→ EXERCISE OBJECTIVE
Duplicate the material below without alteration, starting with the line that contains "Open the month" and going on through the line that contains "pos(610,242)".

----

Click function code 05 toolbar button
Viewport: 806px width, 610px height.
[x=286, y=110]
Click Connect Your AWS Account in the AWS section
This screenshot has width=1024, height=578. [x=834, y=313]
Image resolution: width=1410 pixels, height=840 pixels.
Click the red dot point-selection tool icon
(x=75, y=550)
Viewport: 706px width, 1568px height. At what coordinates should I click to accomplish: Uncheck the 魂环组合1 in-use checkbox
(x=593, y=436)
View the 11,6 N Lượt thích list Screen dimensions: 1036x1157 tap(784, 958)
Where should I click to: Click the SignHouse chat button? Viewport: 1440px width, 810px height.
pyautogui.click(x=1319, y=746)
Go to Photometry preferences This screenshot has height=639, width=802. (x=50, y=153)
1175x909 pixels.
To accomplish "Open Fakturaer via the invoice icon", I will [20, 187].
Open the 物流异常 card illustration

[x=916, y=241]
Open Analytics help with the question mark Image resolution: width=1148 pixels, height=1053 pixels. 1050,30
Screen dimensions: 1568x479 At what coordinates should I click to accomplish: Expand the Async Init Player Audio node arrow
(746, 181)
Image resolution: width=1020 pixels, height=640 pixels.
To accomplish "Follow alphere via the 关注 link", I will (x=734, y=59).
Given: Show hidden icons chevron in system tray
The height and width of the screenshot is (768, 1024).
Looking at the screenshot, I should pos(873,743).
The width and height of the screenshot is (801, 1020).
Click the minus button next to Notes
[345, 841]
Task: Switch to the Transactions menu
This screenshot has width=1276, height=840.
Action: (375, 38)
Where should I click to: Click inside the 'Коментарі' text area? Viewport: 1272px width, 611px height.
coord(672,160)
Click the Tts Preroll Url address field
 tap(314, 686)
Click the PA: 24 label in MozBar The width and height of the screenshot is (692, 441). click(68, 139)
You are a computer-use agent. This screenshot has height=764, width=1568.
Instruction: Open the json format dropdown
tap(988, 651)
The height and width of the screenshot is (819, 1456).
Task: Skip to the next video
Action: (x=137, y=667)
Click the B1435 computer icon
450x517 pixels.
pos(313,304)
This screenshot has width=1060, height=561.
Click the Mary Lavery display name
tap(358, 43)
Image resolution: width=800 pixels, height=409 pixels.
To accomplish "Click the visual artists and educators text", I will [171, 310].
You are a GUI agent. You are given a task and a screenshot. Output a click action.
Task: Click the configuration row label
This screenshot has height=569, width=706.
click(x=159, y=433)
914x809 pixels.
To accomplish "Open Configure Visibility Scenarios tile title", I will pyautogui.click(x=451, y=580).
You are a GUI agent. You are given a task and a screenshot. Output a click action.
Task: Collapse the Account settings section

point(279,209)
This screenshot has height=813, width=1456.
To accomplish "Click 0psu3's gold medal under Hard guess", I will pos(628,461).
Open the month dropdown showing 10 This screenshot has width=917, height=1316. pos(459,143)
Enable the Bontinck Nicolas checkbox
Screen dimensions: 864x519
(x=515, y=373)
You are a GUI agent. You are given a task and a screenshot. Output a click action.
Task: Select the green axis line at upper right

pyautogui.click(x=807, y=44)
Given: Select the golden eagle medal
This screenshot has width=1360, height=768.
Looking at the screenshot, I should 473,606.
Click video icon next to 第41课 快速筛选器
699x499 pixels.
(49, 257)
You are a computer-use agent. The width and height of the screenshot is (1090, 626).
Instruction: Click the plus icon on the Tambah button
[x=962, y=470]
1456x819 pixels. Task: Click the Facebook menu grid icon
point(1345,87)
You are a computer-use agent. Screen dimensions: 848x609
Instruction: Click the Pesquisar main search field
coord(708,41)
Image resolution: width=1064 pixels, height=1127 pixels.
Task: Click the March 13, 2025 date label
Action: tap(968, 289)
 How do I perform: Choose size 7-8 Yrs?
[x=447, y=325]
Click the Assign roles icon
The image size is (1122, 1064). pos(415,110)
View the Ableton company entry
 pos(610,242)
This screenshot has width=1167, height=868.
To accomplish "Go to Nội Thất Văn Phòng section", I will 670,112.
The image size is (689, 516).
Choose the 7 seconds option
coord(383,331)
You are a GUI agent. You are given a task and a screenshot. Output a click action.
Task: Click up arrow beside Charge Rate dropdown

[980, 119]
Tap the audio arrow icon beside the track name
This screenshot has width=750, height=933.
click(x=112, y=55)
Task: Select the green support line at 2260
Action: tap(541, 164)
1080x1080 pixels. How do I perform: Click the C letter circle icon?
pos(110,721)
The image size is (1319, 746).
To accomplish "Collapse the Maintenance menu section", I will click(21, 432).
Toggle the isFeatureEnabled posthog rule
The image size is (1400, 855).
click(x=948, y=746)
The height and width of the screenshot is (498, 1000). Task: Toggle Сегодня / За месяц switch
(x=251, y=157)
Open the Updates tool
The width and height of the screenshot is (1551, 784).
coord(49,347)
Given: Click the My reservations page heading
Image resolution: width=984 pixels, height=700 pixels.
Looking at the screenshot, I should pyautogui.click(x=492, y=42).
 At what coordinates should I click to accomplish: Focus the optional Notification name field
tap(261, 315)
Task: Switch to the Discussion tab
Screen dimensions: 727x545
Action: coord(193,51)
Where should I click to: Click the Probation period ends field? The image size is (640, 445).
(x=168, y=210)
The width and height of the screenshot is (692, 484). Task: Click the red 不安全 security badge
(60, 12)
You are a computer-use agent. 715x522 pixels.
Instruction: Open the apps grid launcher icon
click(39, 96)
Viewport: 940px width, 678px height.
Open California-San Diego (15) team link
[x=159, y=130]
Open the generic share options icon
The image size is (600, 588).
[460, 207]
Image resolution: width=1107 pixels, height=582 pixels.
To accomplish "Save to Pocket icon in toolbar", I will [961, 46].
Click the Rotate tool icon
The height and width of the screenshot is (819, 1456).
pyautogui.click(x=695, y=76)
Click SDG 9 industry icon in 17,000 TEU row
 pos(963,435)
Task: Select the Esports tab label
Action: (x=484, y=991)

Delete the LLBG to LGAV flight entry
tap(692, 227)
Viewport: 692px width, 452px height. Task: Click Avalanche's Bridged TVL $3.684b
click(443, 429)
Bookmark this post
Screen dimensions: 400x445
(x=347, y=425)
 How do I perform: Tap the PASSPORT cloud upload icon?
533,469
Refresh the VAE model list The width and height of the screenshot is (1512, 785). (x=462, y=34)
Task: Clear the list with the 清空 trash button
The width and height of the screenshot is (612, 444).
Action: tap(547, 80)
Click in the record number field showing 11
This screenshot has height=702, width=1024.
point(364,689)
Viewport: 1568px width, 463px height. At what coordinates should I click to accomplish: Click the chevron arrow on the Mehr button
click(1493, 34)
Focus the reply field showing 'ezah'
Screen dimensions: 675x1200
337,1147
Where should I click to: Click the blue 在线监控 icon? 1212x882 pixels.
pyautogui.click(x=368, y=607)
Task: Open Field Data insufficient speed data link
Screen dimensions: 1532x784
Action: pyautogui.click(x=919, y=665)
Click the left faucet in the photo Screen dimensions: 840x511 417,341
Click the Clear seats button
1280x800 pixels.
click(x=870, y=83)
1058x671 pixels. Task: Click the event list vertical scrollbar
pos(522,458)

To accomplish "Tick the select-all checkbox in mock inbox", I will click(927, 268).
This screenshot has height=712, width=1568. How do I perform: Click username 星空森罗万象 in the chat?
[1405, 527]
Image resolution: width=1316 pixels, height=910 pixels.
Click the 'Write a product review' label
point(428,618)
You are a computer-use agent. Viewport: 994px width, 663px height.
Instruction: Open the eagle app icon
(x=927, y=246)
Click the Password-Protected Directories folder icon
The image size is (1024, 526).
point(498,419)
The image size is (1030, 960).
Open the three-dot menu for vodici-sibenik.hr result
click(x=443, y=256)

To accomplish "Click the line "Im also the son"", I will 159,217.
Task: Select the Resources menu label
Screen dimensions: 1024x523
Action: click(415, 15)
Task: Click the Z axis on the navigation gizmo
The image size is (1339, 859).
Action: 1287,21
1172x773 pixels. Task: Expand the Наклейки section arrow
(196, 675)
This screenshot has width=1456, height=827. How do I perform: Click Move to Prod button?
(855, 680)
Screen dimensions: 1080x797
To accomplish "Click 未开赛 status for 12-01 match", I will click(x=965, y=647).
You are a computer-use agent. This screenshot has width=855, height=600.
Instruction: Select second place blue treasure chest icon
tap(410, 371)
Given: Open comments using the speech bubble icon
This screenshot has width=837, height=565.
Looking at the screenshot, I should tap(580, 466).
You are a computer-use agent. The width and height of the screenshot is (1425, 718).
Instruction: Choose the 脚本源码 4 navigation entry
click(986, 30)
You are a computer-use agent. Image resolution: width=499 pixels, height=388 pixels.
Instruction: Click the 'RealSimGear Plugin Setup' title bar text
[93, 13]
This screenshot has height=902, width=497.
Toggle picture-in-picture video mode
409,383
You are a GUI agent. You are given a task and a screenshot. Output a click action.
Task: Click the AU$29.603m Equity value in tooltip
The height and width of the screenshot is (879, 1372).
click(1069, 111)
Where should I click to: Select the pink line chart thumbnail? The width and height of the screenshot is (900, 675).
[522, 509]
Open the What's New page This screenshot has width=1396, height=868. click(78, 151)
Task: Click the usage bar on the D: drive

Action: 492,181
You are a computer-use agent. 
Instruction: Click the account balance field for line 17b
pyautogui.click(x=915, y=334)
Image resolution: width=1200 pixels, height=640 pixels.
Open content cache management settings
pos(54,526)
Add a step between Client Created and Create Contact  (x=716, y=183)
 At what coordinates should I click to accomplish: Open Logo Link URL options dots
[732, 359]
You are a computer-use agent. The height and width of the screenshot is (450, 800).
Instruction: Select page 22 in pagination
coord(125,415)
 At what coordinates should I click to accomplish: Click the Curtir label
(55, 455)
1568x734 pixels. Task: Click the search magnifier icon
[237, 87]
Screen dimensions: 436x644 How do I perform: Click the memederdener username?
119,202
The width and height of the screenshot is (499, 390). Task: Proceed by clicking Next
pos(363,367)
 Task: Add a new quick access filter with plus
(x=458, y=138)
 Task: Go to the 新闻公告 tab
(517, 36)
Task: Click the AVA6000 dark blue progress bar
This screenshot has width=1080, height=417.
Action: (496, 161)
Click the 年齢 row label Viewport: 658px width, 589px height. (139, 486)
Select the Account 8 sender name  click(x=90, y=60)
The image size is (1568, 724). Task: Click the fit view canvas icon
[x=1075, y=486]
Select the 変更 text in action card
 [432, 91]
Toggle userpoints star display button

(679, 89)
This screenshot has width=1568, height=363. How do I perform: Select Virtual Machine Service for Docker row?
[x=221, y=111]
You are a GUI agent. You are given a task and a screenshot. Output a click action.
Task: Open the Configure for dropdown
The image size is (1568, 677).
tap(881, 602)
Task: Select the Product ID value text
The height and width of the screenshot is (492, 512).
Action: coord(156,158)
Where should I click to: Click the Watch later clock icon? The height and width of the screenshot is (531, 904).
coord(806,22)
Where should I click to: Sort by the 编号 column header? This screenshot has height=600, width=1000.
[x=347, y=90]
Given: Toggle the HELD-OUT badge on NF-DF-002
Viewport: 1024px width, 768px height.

----

→ FINAL RESULT
Open the month dropdown showing 10 This screenshot has width=917, height=1316. pos(459,143)
Enable the Bontinck Nicolas checkbox
Screen dimensions: 864x519
(x=515, y=373)
You are a GUI agent. You are given a task and a screenshot. Output a click action.
Task: Select the green axis line at upper right

pyautogui.click(x=807, y=44)
Given: Select the golden eagle medal
This screenshot has width=1360, height=768.
Looking at the screenshot, I should 473,606.
Click video icon next to 第41课 快速筛选器
699x499 pixels.
(49, 257)
You are a computer-use agent. The width and height of the screenshot is (1090, 626).
Instruction: Click the plus icon on the Tambah button
[x=962, y=470]
1456x819 pixels. Task: Click the Facebook menu grid icon
point(1345,87)
You are a computer-use agent. Screen dimensions: 848x609
Instruction: Click the Pesquisar main search field
coord(708,41)
Image resolution: width=1064 pixels, height=1127 pixels.
Task: Click the March 13, 2025 date label
Action: tap(968, 289)
 How do I perform: Choose size 7-8 Yrs?
[x=447, y=325]
Click the Assign roles icon
The image size is (1122, 1064). pos(415,110)
View the Ableton company entry
 pos(610,242)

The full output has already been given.